“八嘎!快快的上岸!不然,死啦死啦的!”
他用生硬的中国话,大声地吼道。
船上的姑娘被枪声嚇得一哆嗦,整个人都缩在了船舱里,哭得更大声了。
小船就在这片不大的水面上,一圈一圈地打著转,离岸边越来越远。
这番变故,让日本兵们陷入了进退两难的境地。
他们总不能为了一个女人,就在这里耗著。
更何况这片芦苇盪,在他们看来也是个地形复杂、不宜久留的地方。
那个军曹骂骂咧咧地咒骂了几句,又看了一眼那片被狗刨得乱七八糟的河岸。
刚才那一点点的疑心,早已被那个突然出现的姑娘,搅得无影无踪了。
“算了!晦气!”
他最终不耐烦地挥了挥手。
“我们走!回去报告,这里一切正常!”
一群日本兵,带著那两条依旧有些不甘心的狼狗,骂骂咧咧地,顺著河堤,向远处走去。
直到他们的身影,彻底消失在地平线上,地道里紧绷的气氛,才缓缓地鬆弛下来。
所有人都长长地舒了一口气,感觉自己像是刚从水里被捞出来一样,后背都被冷汗湿透了。
陈墨从观察口后直起身,眼神里却充满了深深的思索。
这不是巧合。
那个姑娘出现的时机、她的反应、她的表演,都太过精准了。
她就像一个最高明的棋手,看似不经意地落下一子,却轻而易举地,盘活了整个死局。
“她是谁?”陈墨问身边的马驰。
马驰的脸上,露出了钦佩而自豪的笑容。
“她叫荷花,是白洋淀那边过来的水上交通员。

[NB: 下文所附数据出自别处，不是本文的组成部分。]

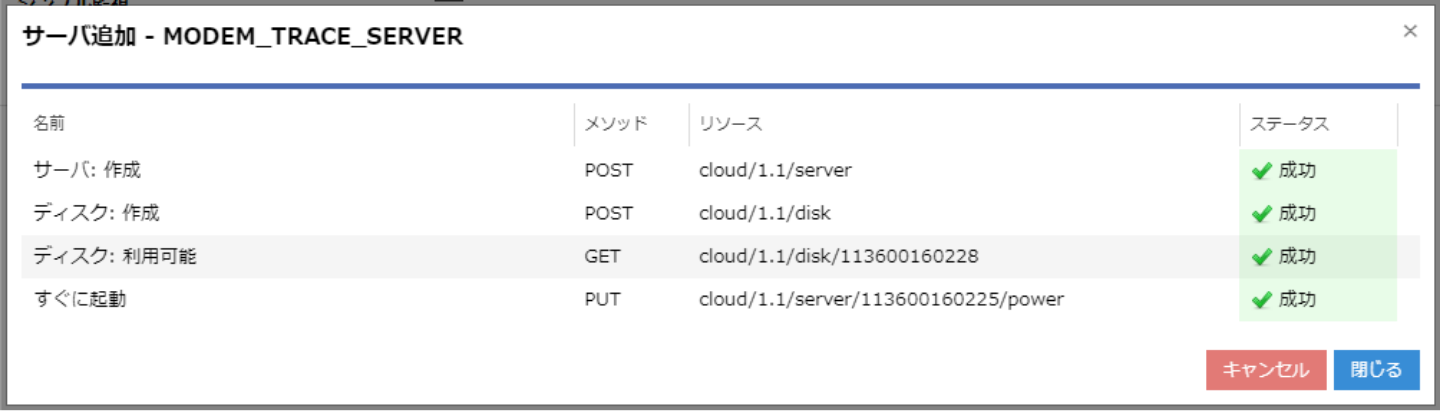Select the ディスク: 作成 row name
This screenshot has width=1440, height=411.
pos(96,214)
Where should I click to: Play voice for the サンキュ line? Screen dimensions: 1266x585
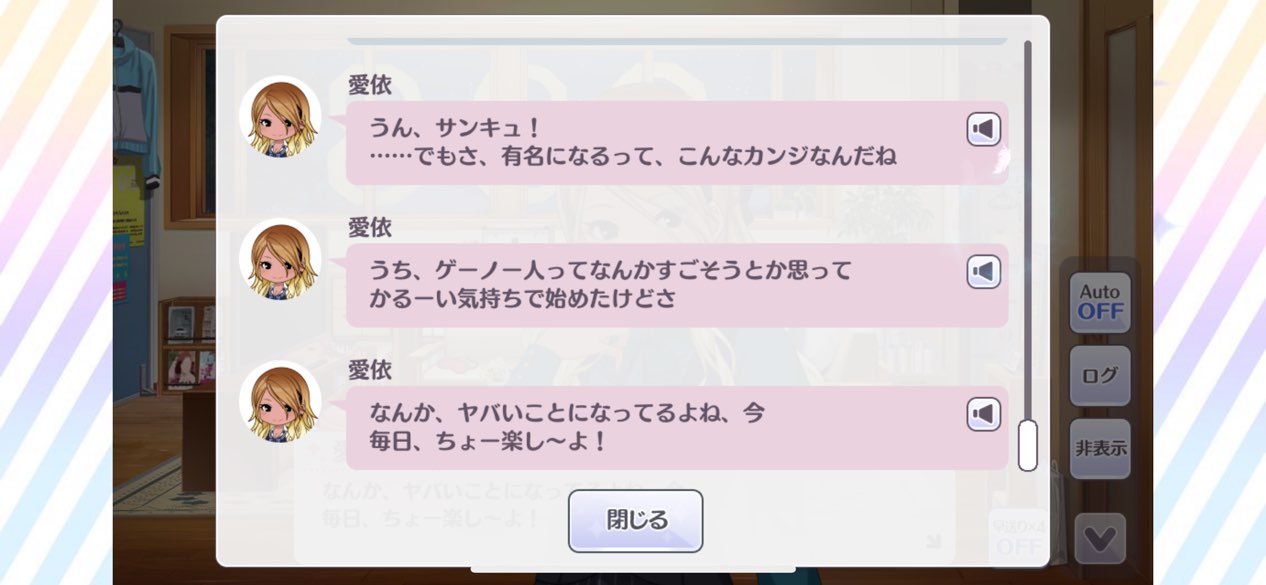pos(984,129)
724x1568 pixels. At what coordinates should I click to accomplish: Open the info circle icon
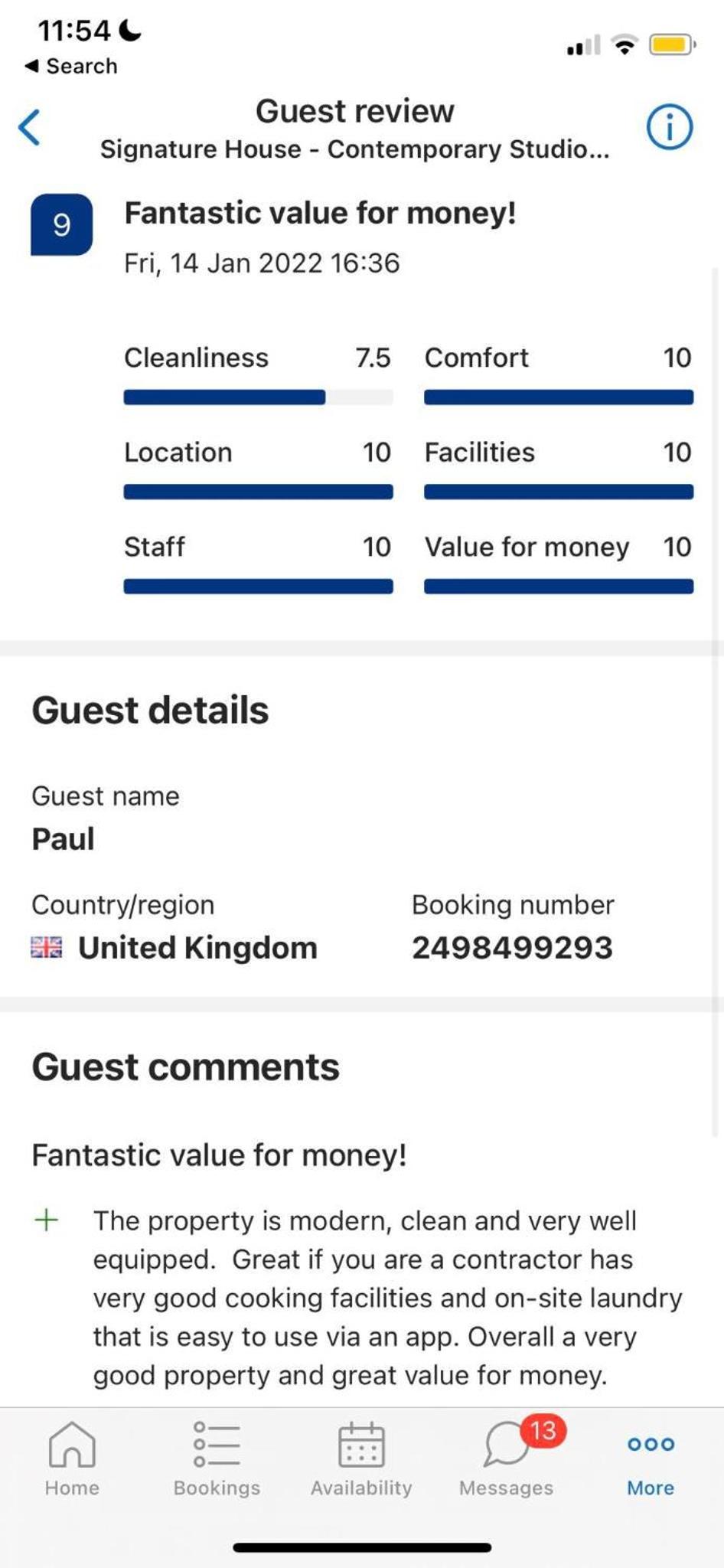pyautogui.click(x=670, y=127)
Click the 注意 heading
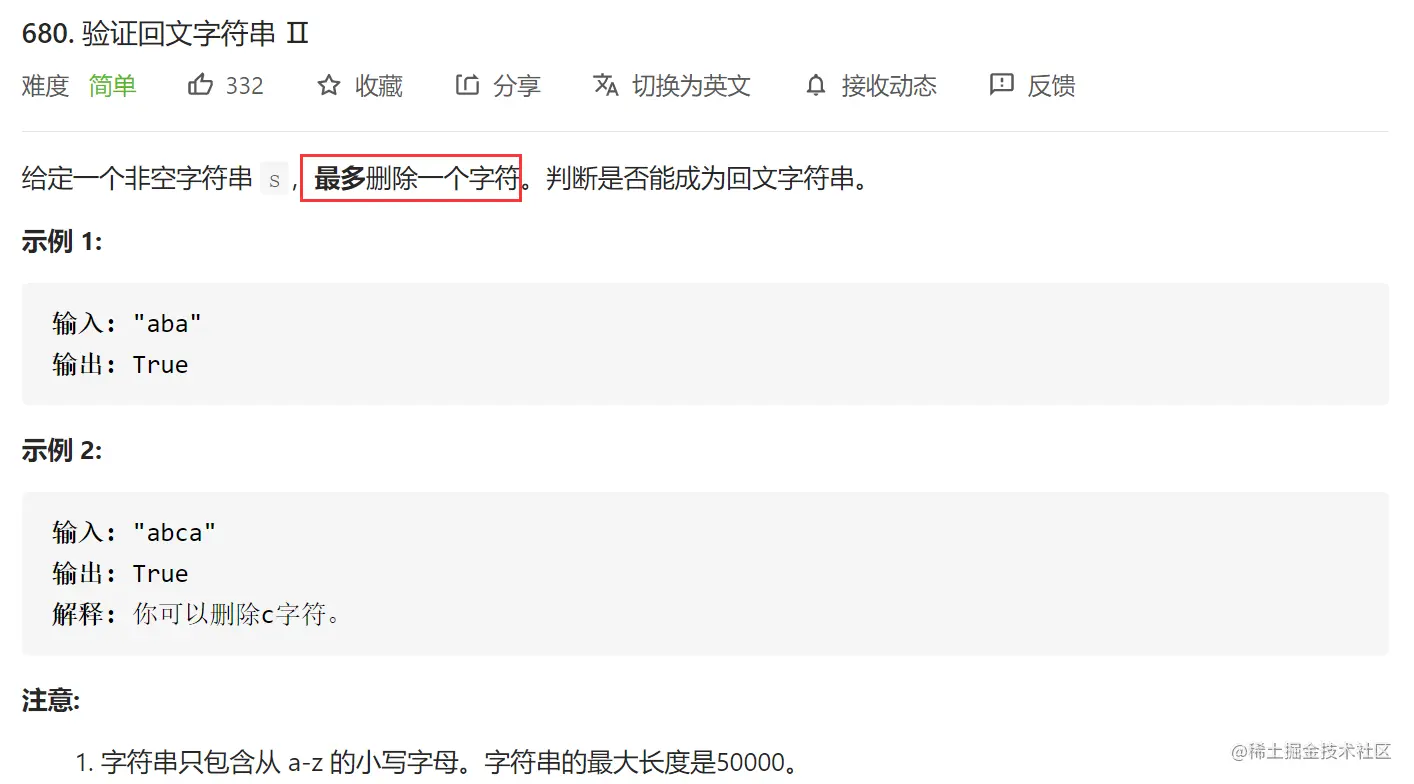1414x784 pixels. point(51,701)
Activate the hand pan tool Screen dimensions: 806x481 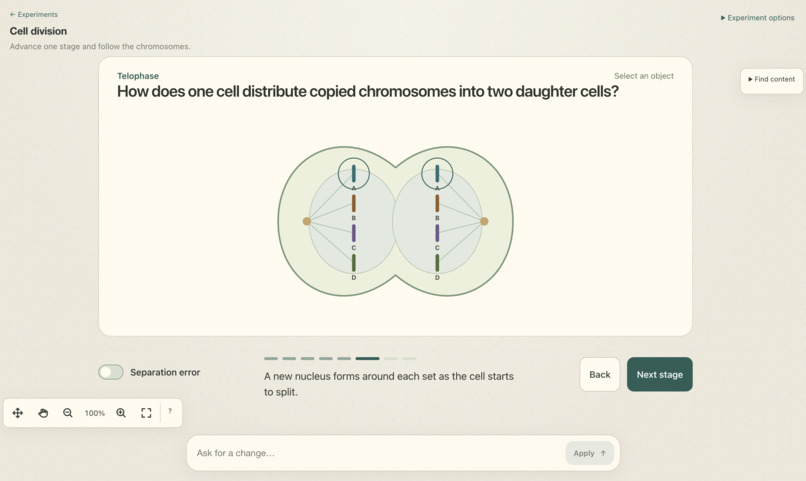43,413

別看她年纪小,水上的功夫,比我们这些大老爷们都厉害,这一带的水文,她闭著眼睛都摸得清。是我们安排在外围的流动哨。”马驰解释道。
“我们早就定好了暗號。一声哨是警戒,两声是准备战斗,三声就是撤离。刚才那种情况只能智取不能硬拼。荷花这丫头,机灵著呢。”
陈墨心里受到了极大的震撼。
他一直以来,思考的都是如何用科学的、工程学的方式,来武装根据地,来对抗敌人。
他设计了精妙的地道,构想了威力巨大的地雷。
但今天,这个名叫荷花的姑娘,给他上了最生动的一课。
他意识到,在冀中这片土地上,最强大的武器,不是钢铁,也不是炸药。
而是人民。
是这些看似普通、手无寸铁,却拥有著无穷智慧和勇气的,普通的老百姓。
他们熟悉这里的每一寸土地,每一条河流。
能把一首民歌,变成迷惑敌人的信號,能把一根竹篙,变成化解危机的武器。
他们和这片土地,已经融为了一体。
陈墨之前设计的那些“堡垒”和“陷阱”,都只是冰冷的、没有生命的工事。
只有当这些工事和人民的智慧、人民的力量,真正结合在一起的时候,它才能变成一个真正无法被战胜的、活的有机体。
“我想见见她。”陈墨对马驰说。
他知道,需要学习的东西还有很多。
需要向这些真正扎根在这片土地上的人民,虚心地请教。
他的脑海里,那个关於“平原立体防御体系”的构想,正在悄然发生著一次重要的、根本性的蜕变。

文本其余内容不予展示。